Ich mach mir so Sorgen um die SPD

Hat man im deutschen Fernsehen nach den dramatischen Landtagswahlen nur die TV-Auftritte der SPD-Spitzen verfolgt, hätte man den Eindruck haben können, dass die traditionsreichen Sozialdemokraten zwei riesige Wahlerfolge feiern konnten. Bei Betrachtung der nackten Zahlen jedoch zeigt sich genau das Gegenteil. In Baden-Württemberg wurden sie von den Grünen auf Platz 3 verdrängt und müssen sich künftig mit der Rolle des Juniorpartners begnügen.

In Rheinland-Pfalz sackte die Partei von einer absoluten Mehrheit um 10 Prozent auf 35,7 herunter und muss sich nun von den Grünen sozusagen in letzter Minute retten lassen, die rein rechnerisch sehr wohl auch mit der CDU koalieren könnten. Da ist jetzt schon absehbar, dass die Grünen ihr Fell so teuer wie möglich verkaufen werden. Was dies für ein bereits mit 30 Milliarden Euro schwerst verschuldetes Bundesland bedeutet, konnte man am Beispiel der rot-grünen Minderheitsregierung in Nordrhein-Westfalen studieren, wo kürzlich das oberste Gericht im Lande den Haushalt für verfassungswidrig erklärt hatte.

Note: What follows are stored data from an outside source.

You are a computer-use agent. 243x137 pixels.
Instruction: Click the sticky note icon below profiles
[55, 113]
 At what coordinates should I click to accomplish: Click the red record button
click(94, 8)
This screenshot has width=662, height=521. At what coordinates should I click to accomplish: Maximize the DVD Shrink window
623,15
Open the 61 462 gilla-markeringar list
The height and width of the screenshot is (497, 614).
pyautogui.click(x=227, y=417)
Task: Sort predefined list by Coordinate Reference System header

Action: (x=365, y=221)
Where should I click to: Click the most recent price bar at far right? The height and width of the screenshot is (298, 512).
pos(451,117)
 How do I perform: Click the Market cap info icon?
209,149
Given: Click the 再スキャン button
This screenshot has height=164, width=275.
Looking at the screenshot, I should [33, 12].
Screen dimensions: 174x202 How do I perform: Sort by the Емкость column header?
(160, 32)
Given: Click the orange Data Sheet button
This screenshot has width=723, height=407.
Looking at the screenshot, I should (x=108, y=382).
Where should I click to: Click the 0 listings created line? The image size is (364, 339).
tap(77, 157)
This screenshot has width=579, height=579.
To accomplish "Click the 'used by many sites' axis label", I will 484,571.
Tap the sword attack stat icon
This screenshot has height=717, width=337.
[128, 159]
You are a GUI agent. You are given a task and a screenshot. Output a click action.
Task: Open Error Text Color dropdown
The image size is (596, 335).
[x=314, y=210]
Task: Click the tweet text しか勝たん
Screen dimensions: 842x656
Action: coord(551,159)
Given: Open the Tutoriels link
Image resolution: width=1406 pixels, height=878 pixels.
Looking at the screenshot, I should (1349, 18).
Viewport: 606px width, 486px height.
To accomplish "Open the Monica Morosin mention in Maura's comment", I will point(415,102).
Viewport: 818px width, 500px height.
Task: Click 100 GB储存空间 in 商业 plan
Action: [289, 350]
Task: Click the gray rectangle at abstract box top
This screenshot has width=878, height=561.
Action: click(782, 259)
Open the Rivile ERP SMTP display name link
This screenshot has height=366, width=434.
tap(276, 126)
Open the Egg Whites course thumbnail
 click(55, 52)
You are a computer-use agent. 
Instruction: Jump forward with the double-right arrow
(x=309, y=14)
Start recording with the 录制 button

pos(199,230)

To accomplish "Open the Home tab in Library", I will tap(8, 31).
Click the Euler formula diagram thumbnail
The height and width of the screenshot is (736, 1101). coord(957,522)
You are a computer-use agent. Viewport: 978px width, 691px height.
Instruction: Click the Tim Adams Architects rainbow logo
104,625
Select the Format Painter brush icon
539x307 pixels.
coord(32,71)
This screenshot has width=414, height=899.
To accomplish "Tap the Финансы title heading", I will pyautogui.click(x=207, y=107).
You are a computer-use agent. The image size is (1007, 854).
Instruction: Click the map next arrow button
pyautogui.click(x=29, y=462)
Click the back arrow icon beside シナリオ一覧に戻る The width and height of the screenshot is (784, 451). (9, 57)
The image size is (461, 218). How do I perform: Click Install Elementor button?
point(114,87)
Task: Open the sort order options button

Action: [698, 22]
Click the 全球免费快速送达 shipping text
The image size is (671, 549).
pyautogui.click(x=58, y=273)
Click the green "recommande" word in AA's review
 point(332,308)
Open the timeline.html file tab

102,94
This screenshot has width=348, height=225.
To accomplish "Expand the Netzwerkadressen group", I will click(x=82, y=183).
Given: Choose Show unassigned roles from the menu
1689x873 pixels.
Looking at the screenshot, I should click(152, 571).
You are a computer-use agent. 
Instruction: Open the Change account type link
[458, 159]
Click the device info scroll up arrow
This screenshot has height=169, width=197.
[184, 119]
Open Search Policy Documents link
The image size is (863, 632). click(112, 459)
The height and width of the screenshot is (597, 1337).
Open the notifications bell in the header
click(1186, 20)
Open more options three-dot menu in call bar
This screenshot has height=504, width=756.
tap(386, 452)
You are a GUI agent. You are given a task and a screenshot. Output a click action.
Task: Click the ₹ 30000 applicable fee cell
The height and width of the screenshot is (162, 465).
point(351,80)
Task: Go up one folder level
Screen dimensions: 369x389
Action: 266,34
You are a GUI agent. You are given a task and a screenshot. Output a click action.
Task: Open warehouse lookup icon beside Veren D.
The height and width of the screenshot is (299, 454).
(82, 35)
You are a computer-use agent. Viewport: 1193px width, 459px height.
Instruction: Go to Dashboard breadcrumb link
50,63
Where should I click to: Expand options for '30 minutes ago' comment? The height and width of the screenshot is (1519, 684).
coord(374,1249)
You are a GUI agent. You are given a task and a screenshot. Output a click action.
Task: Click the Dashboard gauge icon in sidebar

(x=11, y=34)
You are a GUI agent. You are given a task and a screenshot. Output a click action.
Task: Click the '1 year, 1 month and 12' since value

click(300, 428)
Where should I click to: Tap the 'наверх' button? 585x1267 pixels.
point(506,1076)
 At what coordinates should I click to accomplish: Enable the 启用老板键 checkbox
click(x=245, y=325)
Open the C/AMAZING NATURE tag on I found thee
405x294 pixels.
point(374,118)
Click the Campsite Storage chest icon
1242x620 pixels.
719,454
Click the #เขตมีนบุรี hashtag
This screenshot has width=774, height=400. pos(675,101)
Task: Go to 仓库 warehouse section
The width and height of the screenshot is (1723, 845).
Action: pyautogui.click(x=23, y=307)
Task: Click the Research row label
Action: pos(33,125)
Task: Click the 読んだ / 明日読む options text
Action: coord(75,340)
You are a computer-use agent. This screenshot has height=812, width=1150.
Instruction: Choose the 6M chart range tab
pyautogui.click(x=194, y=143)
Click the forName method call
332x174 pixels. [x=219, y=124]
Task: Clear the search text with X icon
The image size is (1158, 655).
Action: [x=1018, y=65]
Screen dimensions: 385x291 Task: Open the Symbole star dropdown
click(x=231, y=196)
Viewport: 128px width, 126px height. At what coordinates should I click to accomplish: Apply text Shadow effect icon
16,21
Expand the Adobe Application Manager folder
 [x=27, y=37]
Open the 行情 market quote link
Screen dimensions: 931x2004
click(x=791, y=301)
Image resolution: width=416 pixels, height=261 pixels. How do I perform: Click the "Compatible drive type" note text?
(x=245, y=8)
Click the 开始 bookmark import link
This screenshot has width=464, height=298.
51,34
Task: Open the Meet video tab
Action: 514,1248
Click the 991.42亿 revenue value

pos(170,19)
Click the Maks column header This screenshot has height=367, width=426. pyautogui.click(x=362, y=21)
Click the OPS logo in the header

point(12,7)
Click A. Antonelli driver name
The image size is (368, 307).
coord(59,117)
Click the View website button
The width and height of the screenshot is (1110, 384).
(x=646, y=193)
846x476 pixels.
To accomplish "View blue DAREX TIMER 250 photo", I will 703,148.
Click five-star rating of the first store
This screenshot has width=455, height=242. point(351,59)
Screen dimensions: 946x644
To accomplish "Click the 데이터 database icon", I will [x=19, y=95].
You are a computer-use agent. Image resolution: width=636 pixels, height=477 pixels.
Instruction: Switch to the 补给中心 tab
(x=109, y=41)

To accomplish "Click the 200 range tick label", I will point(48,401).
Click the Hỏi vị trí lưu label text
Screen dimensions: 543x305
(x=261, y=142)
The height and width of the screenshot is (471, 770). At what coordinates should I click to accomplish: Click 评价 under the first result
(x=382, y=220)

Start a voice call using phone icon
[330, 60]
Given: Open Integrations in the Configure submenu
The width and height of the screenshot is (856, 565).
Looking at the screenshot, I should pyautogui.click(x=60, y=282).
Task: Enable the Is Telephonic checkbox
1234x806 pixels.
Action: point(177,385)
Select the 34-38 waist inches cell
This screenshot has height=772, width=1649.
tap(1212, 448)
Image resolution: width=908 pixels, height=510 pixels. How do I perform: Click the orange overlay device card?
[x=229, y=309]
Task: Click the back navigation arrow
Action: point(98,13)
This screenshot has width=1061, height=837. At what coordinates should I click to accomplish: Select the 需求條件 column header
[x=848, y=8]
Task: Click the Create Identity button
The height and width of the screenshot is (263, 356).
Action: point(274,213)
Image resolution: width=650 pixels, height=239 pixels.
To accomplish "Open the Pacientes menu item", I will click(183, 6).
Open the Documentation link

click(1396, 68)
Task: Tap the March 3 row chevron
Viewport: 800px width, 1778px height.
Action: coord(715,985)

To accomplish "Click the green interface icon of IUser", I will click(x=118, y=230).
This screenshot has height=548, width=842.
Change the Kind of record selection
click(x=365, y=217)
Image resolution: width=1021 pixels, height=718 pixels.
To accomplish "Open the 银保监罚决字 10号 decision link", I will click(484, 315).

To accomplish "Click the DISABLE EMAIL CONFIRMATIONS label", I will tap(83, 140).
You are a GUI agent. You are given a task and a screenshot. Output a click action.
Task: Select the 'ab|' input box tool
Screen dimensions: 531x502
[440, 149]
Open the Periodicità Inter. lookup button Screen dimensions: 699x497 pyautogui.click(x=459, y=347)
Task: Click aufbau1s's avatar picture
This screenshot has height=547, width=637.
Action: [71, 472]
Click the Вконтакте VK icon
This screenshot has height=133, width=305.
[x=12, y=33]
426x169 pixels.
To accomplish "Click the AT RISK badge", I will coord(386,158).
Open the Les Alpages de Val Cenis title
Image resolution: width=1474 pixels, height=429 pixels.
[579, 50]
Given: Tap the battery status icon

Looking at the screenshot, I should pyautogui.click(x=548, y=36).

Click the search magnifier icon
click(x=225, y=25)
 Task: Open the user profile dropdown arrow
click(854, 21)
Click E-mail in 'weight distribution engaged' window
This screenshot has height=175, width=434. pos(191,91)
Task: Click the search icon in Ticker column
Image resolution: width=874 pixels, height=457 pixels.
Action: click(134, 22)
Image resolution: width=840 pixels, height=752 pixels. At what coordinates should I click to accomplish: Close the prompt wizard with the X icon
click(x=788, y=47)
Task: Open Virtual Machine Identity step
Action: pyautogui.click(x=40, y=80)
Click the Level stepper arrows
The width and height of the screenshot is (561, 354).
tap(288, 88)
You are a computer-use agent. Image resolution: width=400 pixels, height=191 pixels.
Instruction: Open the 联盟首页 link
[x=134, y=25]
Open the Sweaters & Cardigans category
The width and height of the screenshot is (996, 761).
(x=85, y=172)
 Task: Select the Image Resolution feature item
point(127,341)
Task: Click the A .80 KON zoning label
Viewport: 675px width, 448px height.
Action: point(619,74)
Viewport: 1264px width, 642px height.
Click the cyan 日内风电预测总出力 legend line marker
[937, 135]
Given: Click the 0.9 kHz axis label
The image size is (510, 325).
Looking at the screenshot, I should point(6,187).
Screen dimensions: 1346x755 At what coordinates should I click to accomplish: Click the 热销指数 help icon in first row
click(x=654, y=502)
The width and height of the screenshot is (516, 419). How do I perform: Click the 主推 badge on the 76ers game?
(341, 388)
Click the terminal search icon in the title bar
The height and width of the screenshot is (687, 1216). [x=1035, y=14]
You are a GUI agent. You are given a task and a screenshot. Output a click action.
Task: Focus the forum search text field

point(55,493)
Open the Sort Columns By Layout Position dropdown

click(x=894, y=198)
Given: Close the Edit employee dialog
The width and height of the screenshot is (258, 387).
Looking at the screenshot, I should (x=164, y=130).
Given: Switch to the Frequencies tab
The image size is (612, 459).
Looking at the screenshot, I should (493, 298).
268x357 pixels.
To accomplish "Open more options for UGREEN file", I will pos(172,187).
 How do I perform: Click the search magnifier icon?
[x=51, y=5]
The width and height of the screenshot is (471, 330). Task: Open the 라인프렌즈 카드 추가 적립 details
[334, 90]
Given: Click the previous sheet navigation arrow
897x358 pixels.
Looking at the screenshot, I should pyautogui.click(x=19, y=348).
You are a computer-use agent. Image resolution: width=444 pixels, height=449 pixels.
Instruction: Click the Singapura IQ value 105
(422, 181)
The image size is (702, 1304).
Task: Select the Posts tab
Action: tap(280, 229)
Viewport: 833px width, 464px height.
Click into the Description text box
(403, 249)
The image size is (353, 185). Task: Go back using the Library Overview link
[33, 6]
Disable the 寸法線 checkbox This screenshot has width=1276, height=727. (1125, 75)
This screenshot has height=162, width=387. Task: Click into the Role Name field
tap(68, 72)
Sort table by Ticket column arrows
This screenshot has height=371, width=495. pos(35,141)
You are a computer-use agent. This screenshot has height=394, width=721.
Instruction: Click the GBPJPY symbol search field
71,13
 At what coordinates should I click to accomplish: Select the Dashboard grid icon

Man muss schon ins Jahr 1959 zurückgehen, um in diesem Bundesland ein noch schlechteres Wahlergebnis der SPD zu finden. Das Plus für die CDU von 2,4 Prozent hat den Abstand zur SPD von rund 13 auf 0,5 Prozent reduziert.

Wohl hat die CDU im Nachbarland Baden-Württemberg gleichfalls einen herben Verlust von 5 Prozent zu verkraften. Doch im Unterschied zu den 10 Minuspunkten von SPD-Beck erscheint dies nur noch halb so schlimm. Allerdings liegt hier die SPD nicht 0,5 Prozent hinter der CDU, sondern 16 Prozent. Selbst die triumphierenden Grünen trennen noch 15 Prozent von der stärksten Landtagsfraktion, der Union.

Da entblödet sich Nils Schmid nicht, mit strahlender Siegespose seinen Fans zuzujubeln: "Wir haben es geschafft". Und das, obwohl ihm gerade bescheinigt wurde, dass er seiner SPD das schlechteste Wahlergebnis eingebrockt hat, seit Baden-Württemberg besteht.

Sicher, der Verlust eines Ministerpräsidenten – noch dazu im Stammland der Union und nach 58 Jahren – ist für die CDU schmerzlich und überdeckt alles andere. Aber dies wurde von den Betroffenen wenigstens ohne Wenn und Aber vor laufender Kamera eingeräumt. Im Gegensatz zur SPD, die laut im Wald pfeift, als sei sie der große Gewinner des Wahlsonntags.

Ein schwer angeschlagener Ministerpräsident, der nicht mehr allein regieren kann und ein peinliches Minus von 10 Prozent verantworten muss, eine ehemalige Volkspartei, die vor Freude ausser Rand und Band gerät, wenn sie ihr bislang schlechtestes Ergebnis verkündet bekommt, eine SPD, die sich gerade im Osten hinter der Linken mit Platz 3 abfinden muss und nun auch im Westen von den Grünen überrundet wird, eine solche Partei könnte einem leid tun. Aber nicht, weil sie immer mehr ins Tief rutscht, sondern weil sie jeden Bezug zur Realität verloren hat.

Damit soll keineswegs das schlechte Abschneiden des bürgerlichen Lagers kleingeredet werden. Dieses bedarf wohl einer eingehenderen Analyse. Aber ist eine seriöse Analyse in einer Partei überhaupt möglich, die ihre ruinösen Niederlagen als grandiose Erfolge wahrnimmt? Was sich schon seit längerem abzeichnet: Im ehemaligen Ostteil Deutschlands macht die Linkspartei den Platz für die SPD immer enger. Im ehemaligen Westteil werden die Grünen zu einer immer ernsteren Gefahr. Am Ende könnte sich die SPD zwischen diesen Alternativen plötzlich als entbehrlich herausstellen. Das wäre dann folgerichtig ihr größter Jubeltag! Ich mach mir so Sorgen um die SPD.